Would you please return only the lines from the one with "Expand the hamburger menu dropdown" through the last line of the records below, leaving the pictures out?

GIVEN RECORDS
=======
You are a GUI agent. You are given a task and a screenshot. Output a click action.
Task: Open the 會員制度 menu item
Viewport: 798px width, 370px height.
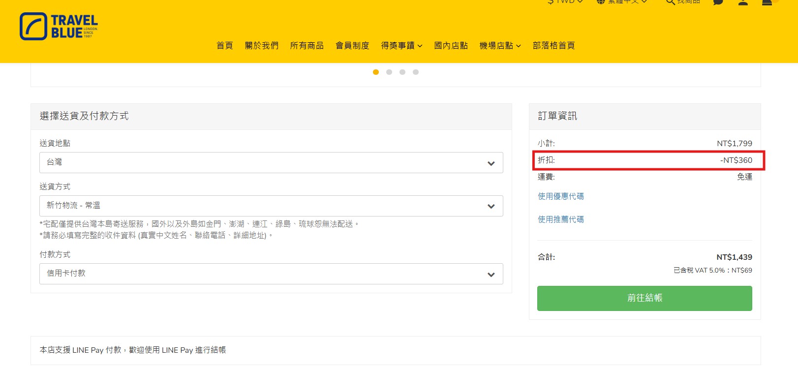pos(352,46)
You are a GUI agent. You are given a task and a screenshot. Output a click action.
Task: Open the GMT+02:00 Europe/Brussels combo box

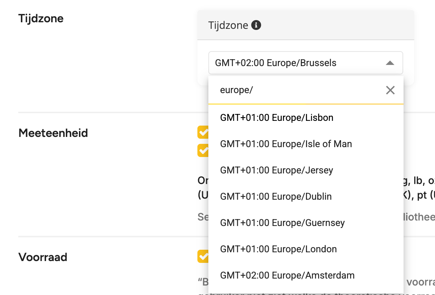(306, 63)
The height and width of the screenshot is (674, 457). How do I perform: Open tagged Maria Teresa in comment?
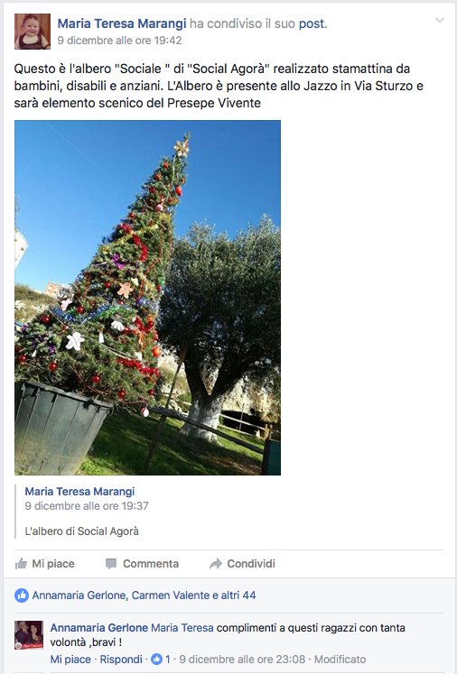(182, 628)
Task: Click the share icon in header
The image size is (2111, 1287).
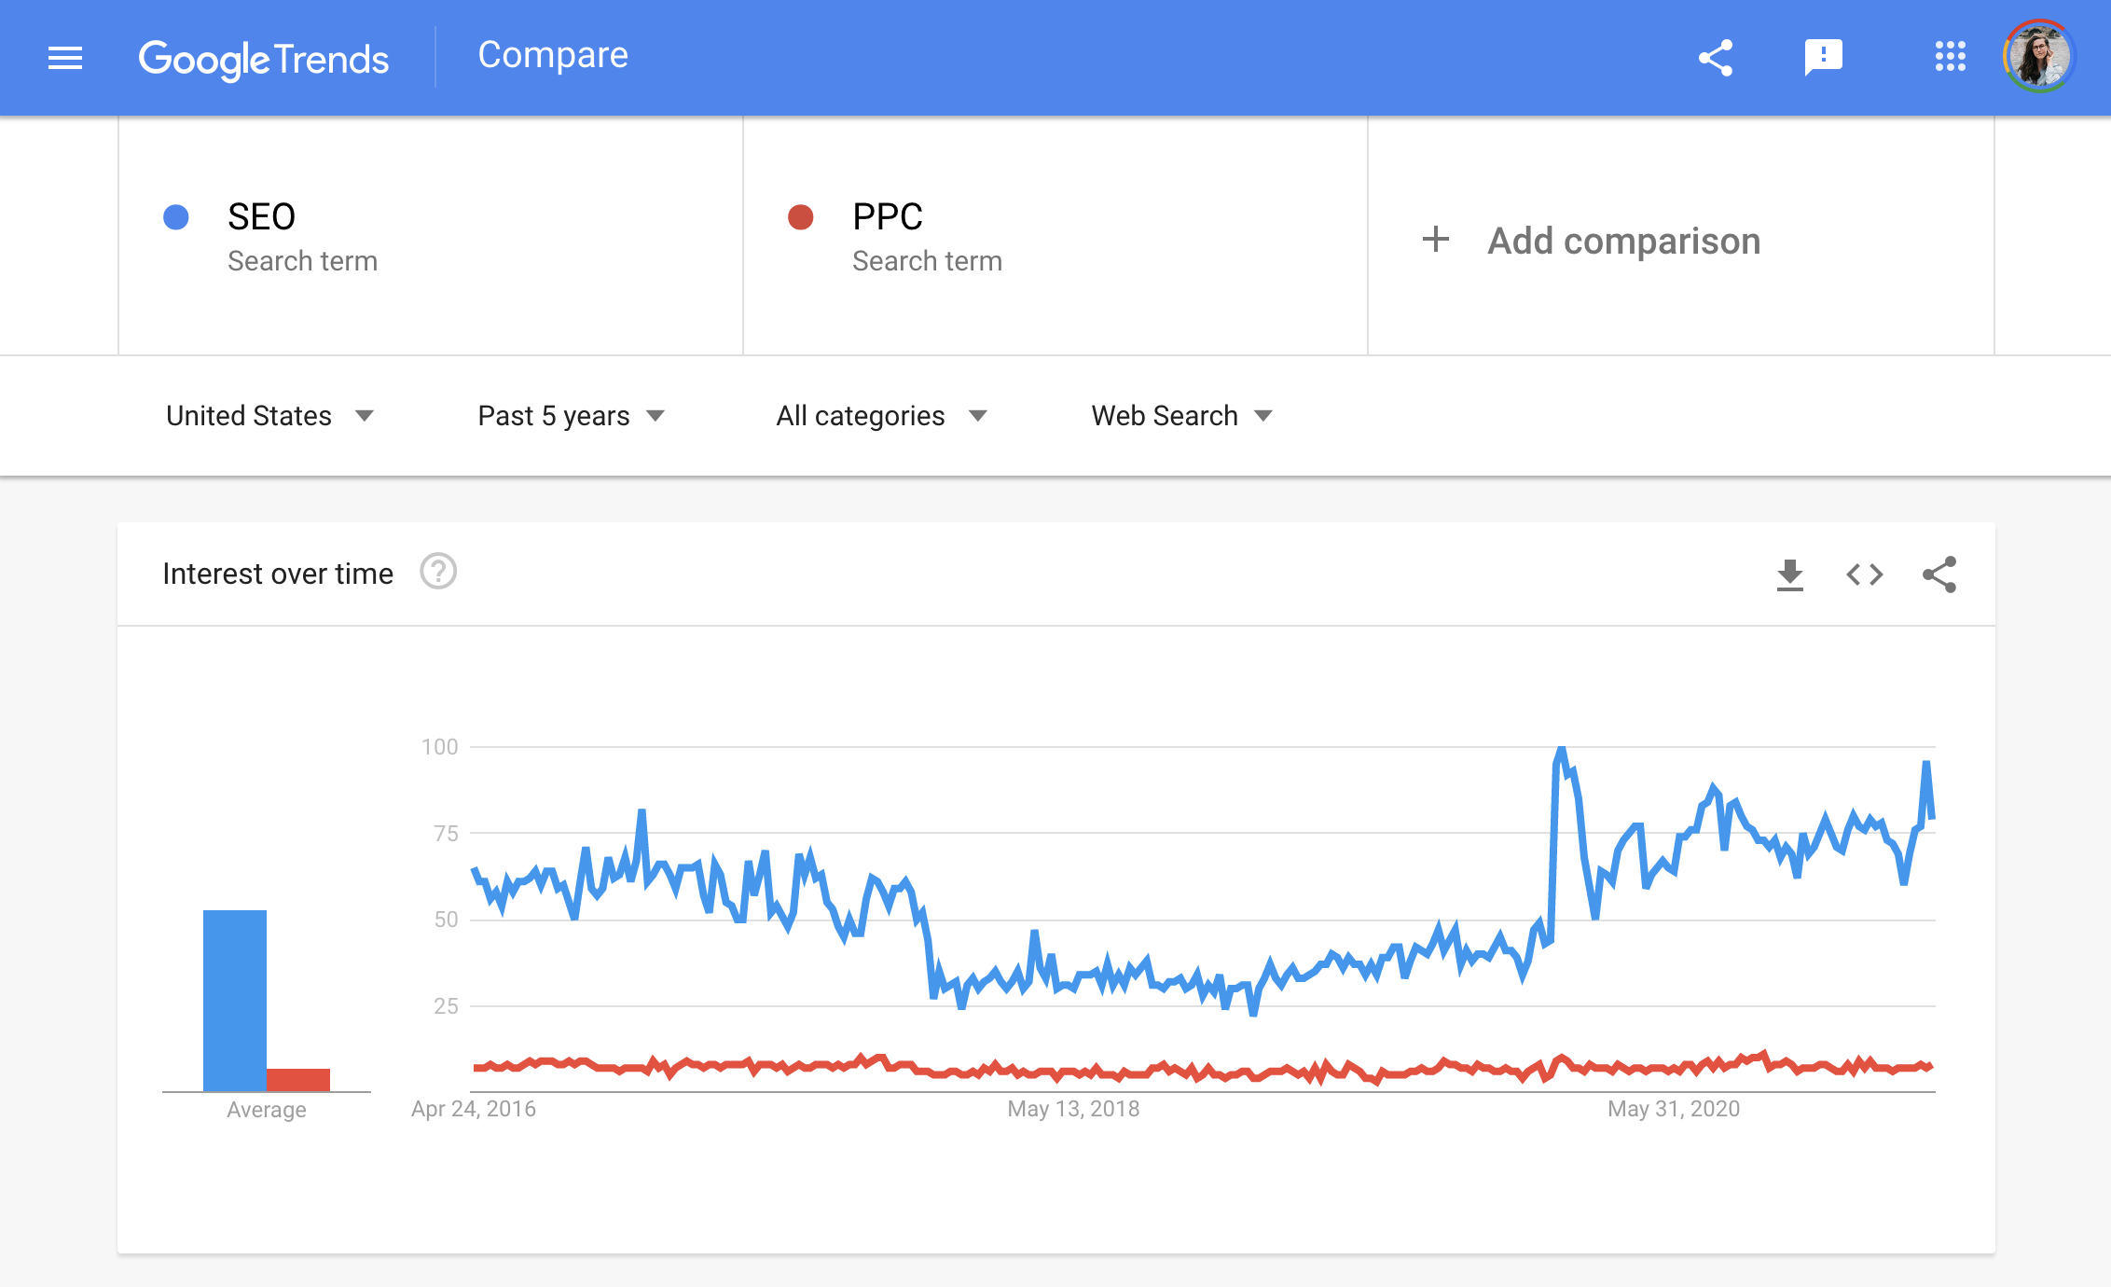Action: click(1716, 58)
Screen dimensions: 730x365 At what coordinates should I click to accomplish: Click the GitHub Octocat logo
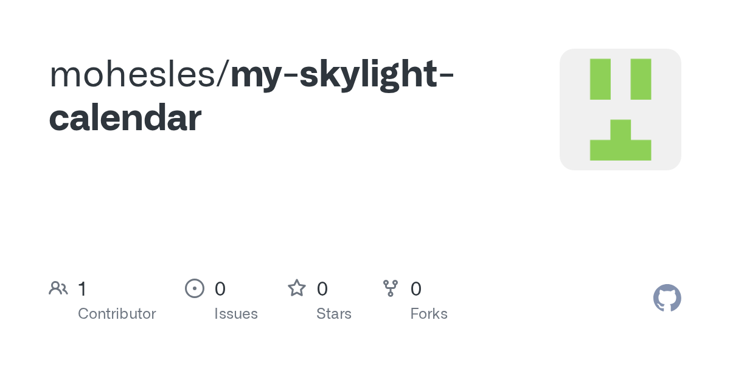coord(667,298)
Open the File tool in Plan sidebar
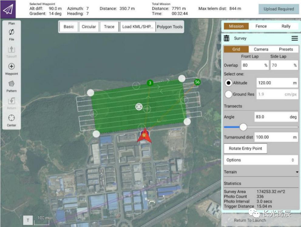The width and height of the screenshot is (301, 227). click(12, 32)
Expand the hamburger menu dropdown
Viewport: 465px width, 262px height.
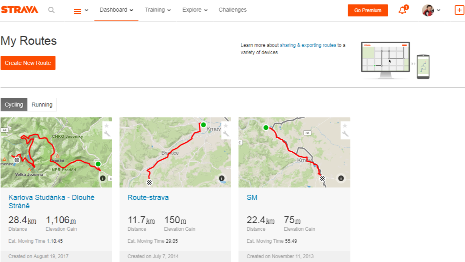pyautogui.click(x=81, y=11)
=======
SOLUTION TO THIS TASK
Expand the hamburger menu dropdown
Viewport: 465px width, 262px height.
pyautogui.click(x=81, y=11)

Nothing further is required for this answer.